Let’s turn our gaze away from the tawdry Trump circus and look at China, where a momentous change took place last week. President Xi Jinping has become the most powerful man in the world, as the Chinese Communist Party anointed him as the symbolic successor to Mao Zedong and Deng Xiaoping.

After Mao’s death, the Party wanted to avoid the cult of personality that led to horrible abuses and outright blunders during his reign. The Party designed a government by committee, and presidents were limited to two five-year terms, so that no ruler would be all-powerful. This system worked well for four decades, since it forced the leader to seek consensus among different factions and provided some checks on his power. This approach, with its long apprenticeships, also created a remarkably competent group of political leaders.

The Chinese have just thrown that system, and its constraints, out the window. Unlike his successors, Xi is not limited to another five-year term, so he will not have to step down in 2022. The Party also enshrined Xi’s political philosophy in its Constitution, along with that of Mao and Deng. Think of that as a secular version of the Holy Trinity.

XI treated the delegates to the Party’s Congress to a 201-minute speech, apparently inspired by Fidel Castro’s approach to public speaking. That was also a departure from previous practice. Xi’s speech had a triumphalist tone, too, as he described China as a new model for developing nations:

“The banner of socialism with Chinese characteristics in now flying high and proud for all to see...It offers a new option for other countries and nations who want to speed up their development while preserving their independence, and it offers Chinese wisdom and a Chinese approach to solving the problems of mankind”.

Xi also called for the state to play a bigger role in the Chinese economy. That was surprising. Why should the government reverse its policy of liberalizing the economy, which has led to robust growth? Well, for one thing, that approach would also increase Xi’s control over the country.

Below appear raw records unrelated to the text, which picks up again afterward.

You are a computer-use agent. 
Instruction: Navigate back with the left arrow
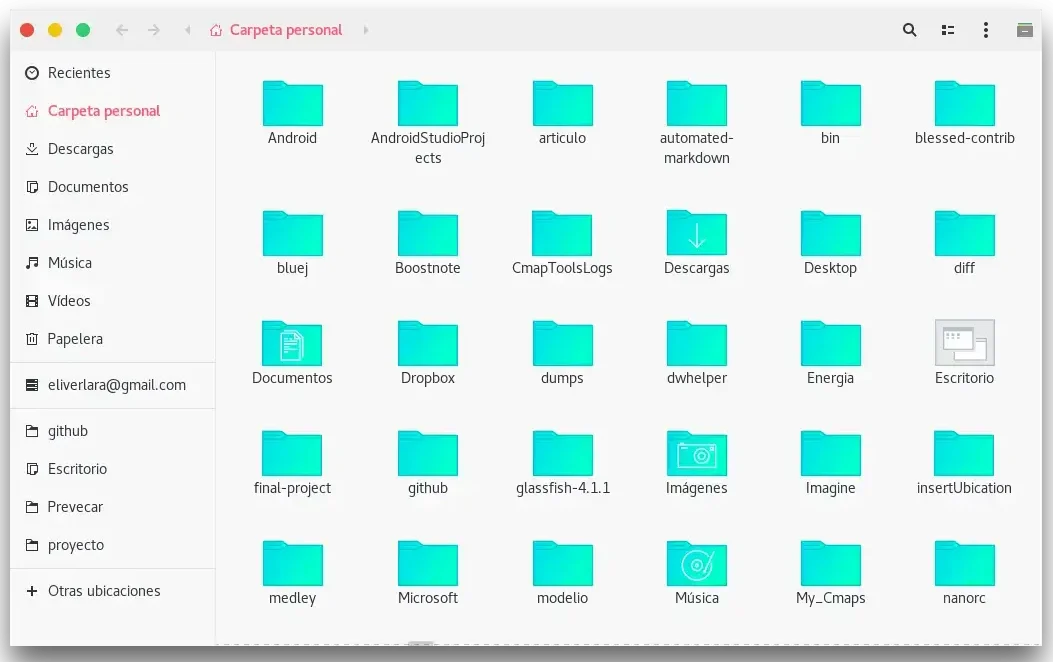121,30
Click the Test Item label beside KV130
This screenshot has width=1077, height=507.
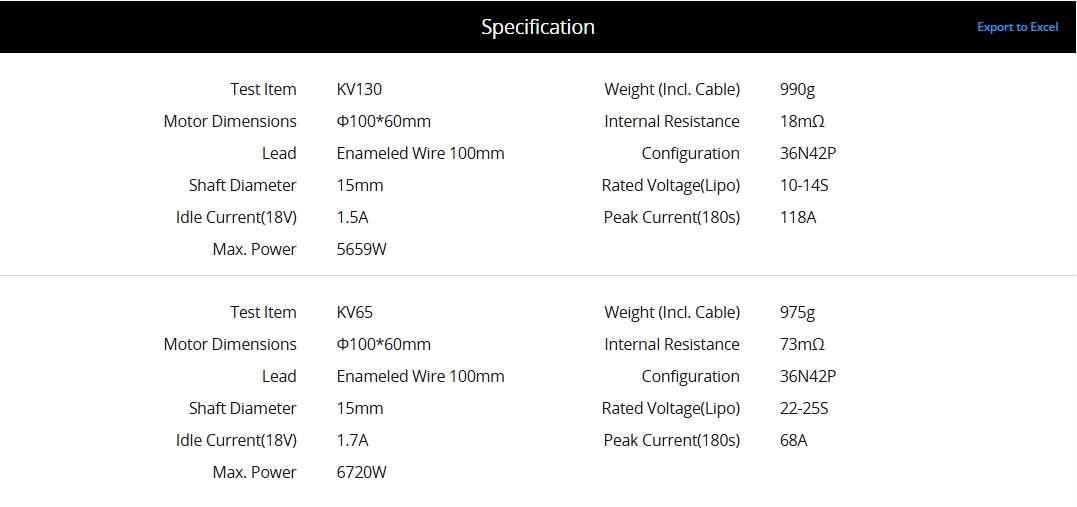coord(263,89)
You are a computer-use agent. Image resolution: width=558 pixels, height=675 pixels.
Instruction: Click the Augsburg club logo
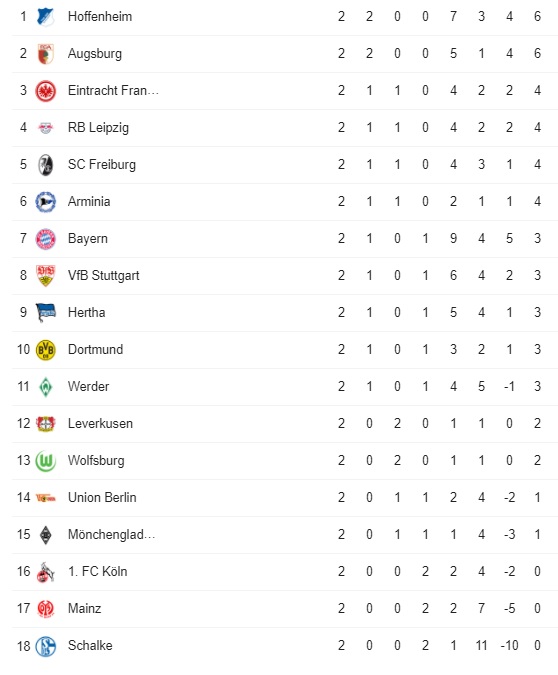click(x=46, y=54)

And In The Other Corner of the Ring…

Meanwhile, Trump may be the weakest American President in the modern era. He is certainly not competent. His approval ratings are abysmal, below 40%, and Trump is engaged in constant warfare with Senators from his own party. The Republicans have given up on looking to Trump for any leadership on policy issues. There are growing concerns about his mental stability. The Republicans, obsessed as ever with tax cuts, are not trying to restrain his behavior, nor are they tackling the long-term issues facing our country.

Although Trump is weak, he has inflicted major damage on our standing abroad. Trump has antagonized important trading parties and allies, such Canada, Mexico, South Korea, and Germany (that’s a partial list). The Chinese are playing a long game, setting up an Asian development bank and financing commercial and infrastructure projects in countries around the world. While we fight wars to save the Middle East from itself, expending vast sums and putting a huge strain on our military, the Chinese are modernizing their armed forces. They have avoided major military adventures abroad.

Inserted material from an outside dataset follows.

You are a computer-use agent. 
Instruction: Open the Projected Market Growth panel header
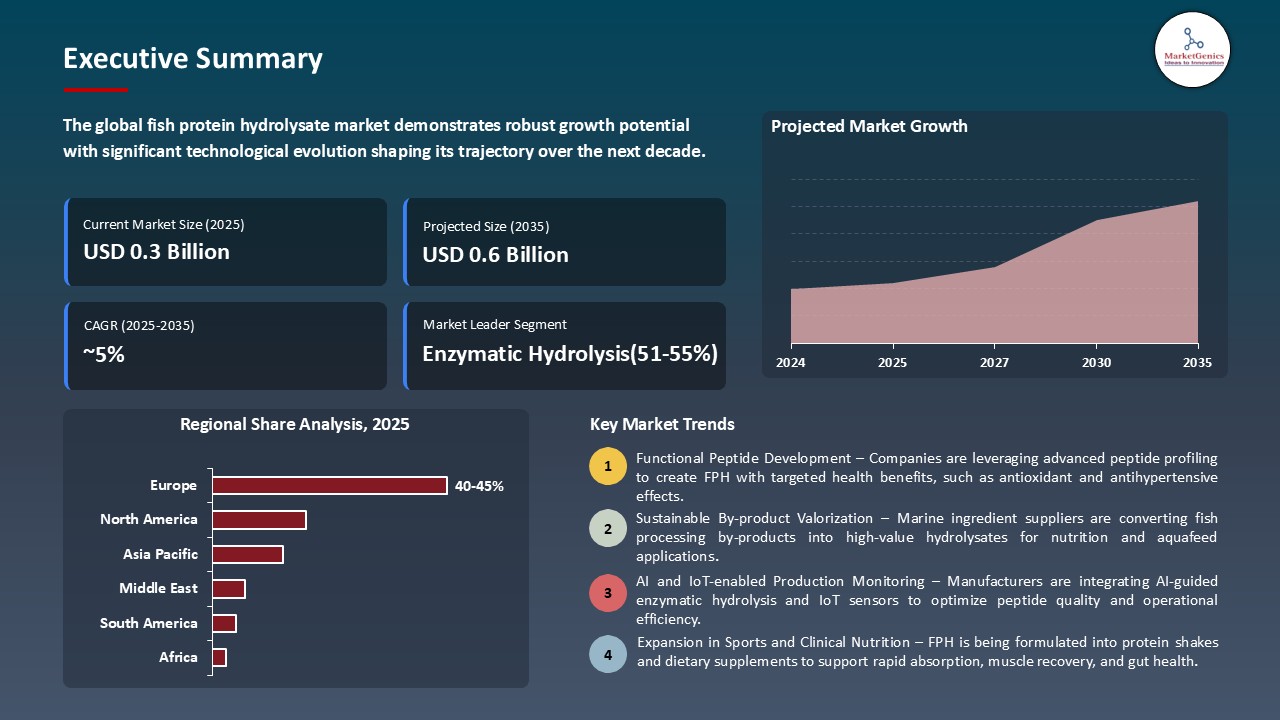869,126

The Chinese are on the move, with their banners flying high. The United States, the oldest democracy in the world, is spinning its wheels, mired in short-sighted political fights at home and abroad. We can’t afford to keep doing that until 2022, when Xi starts his next term. Otherwise, Xi may have a lot more to crow about.

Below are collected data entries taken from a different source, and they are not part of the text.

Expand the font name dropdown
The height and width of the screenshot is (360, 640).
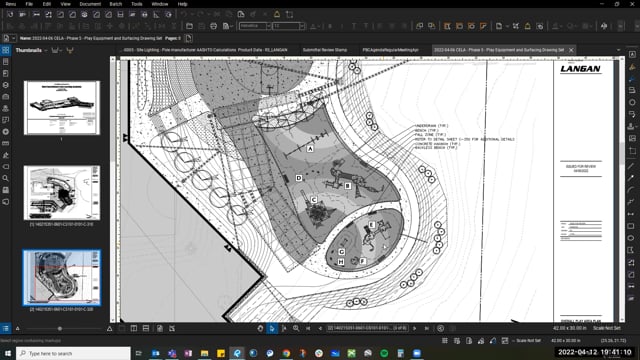(268, 26)
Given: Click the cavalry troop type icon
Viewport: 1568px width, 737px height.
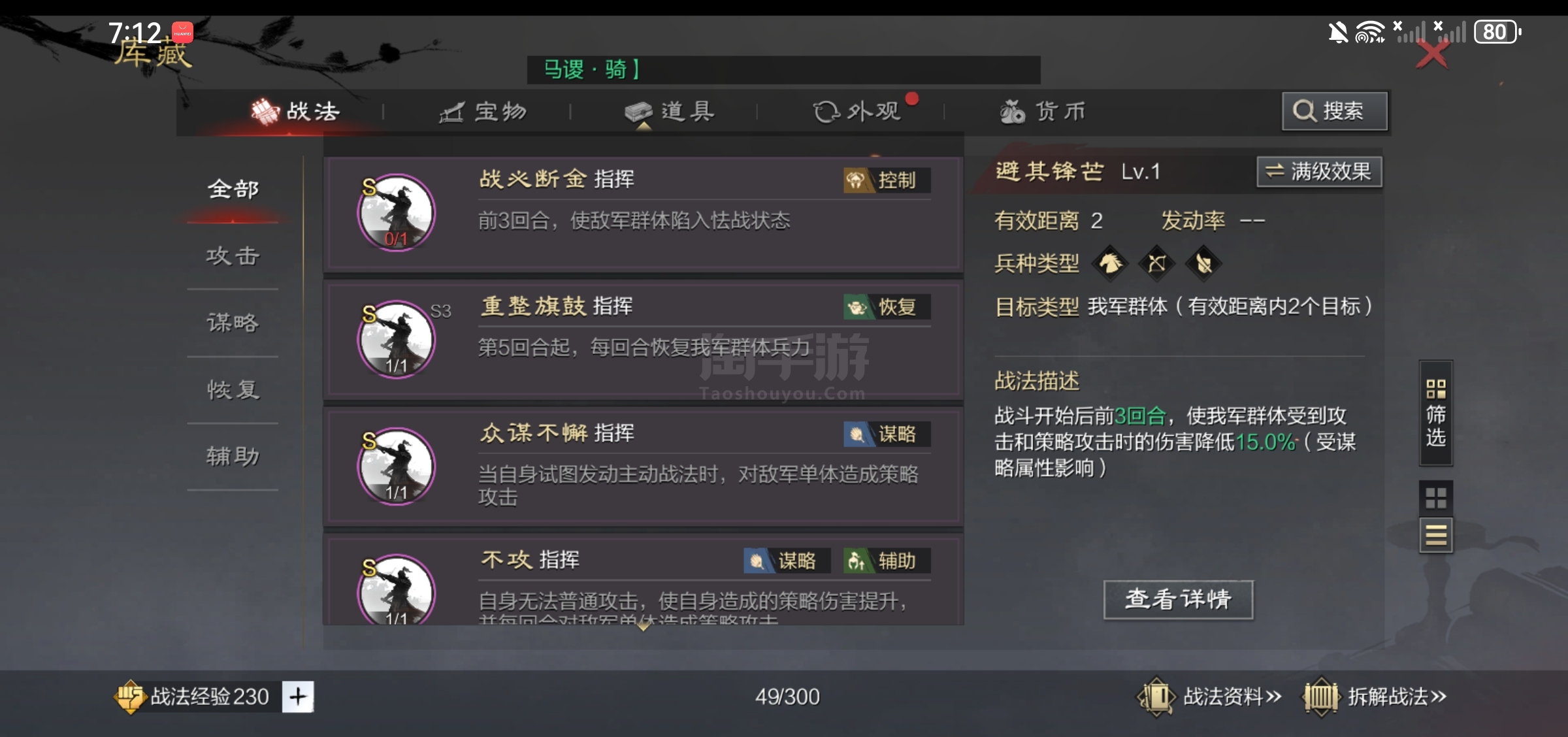Looking at the screenshot, I should pyautogui.click(x=1110, y=263).
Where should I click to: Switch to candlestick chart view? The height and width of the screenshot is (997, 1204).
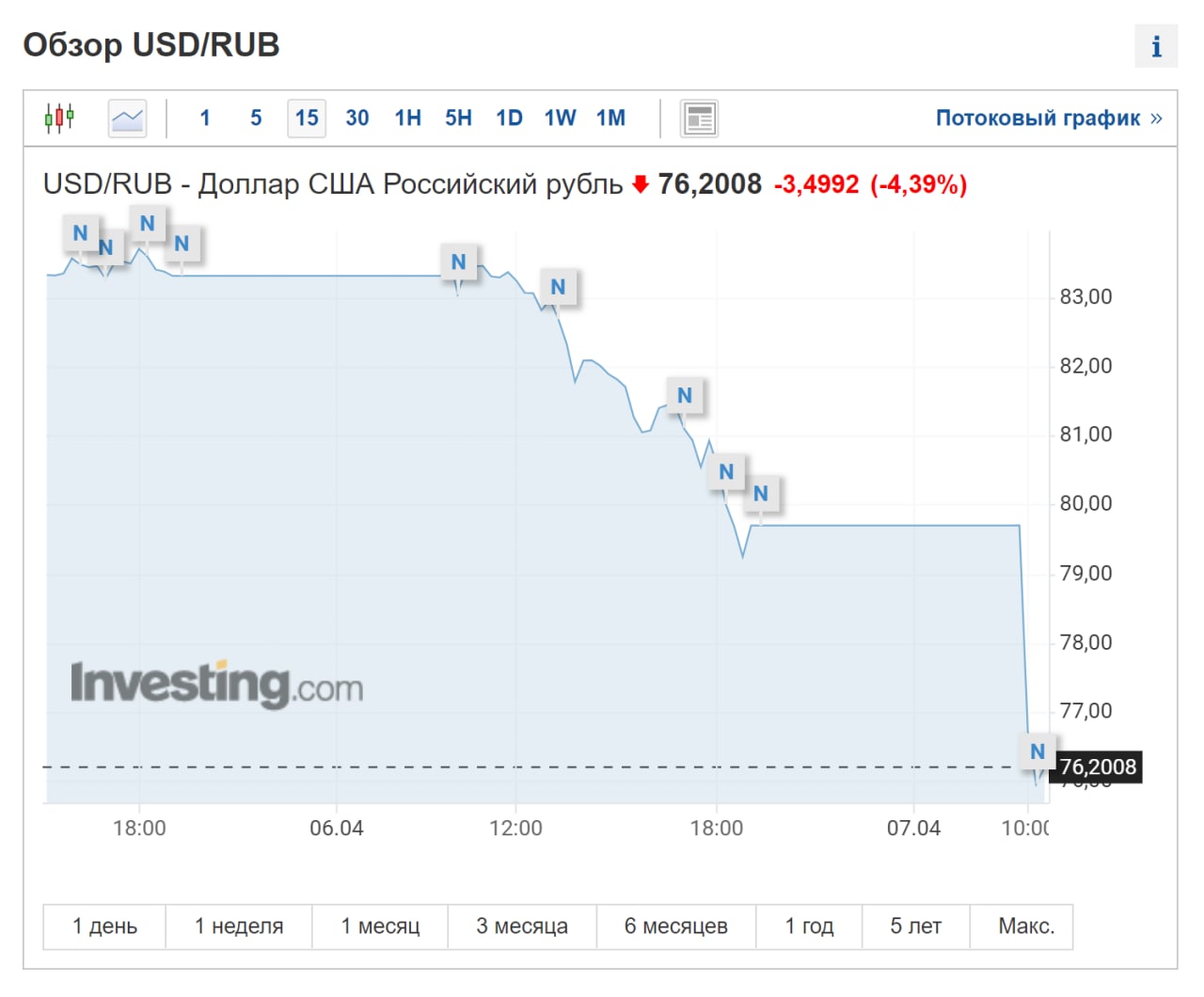pyautogui.click(x=59, y=119)
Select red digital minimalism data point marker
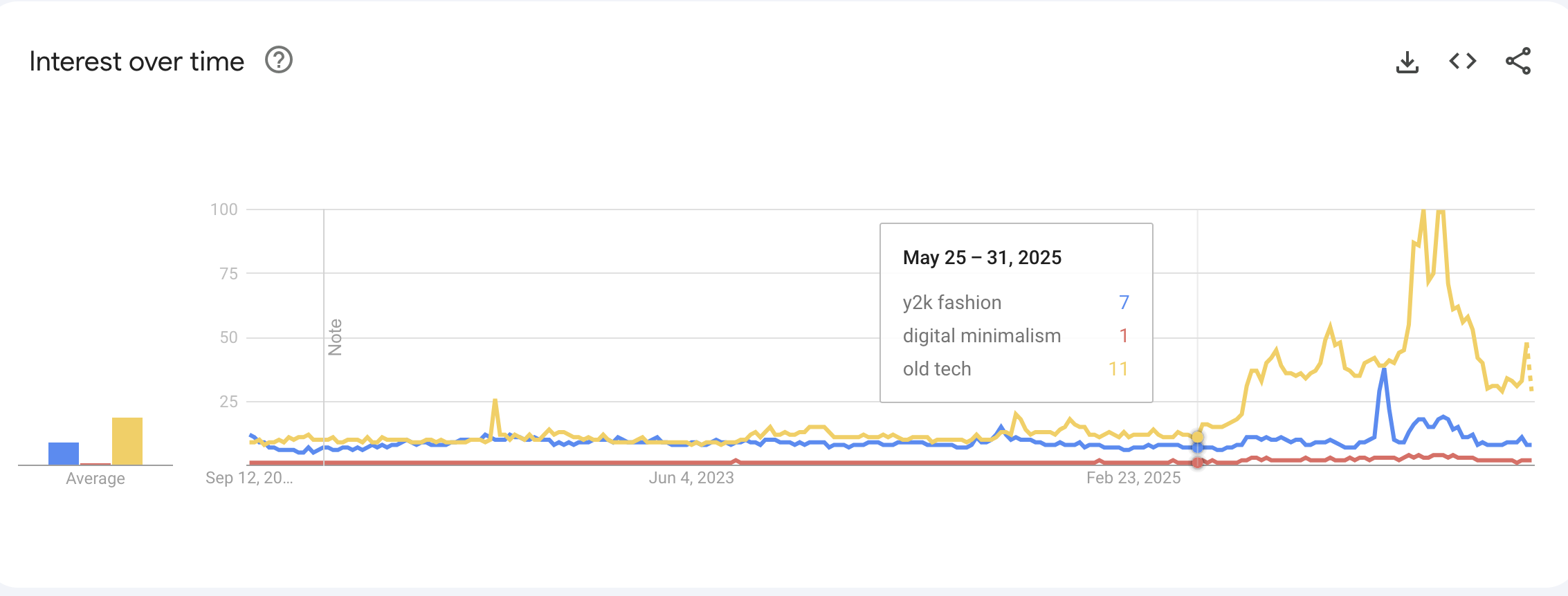Viewport: 1568px width, 596px height. click(1197, 462)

Bond Investors Cast A Vote

By the way, China sold $ 2 billion of five-year and 10-year dollar-denominated bonds last week. The Chinese government said that the issue was 11 times oversubscribed. The yield on the five-year bond was only 15 basis points (.0015%) higher than a comparable Treasury bond, and the 10-year bond yield was just 25 basis points (.0025%) higher. There were some “technical” issues at play, which may have reduced the yield somewhat. Certain investors may have bought the bonds to curry favor with the Chinese government. Some Hong-Kong based Chinese firms may have appreciated the chance to be patriotic and invest in dollars.

But for bond investors, it seems, China is almost as attractive as the United States.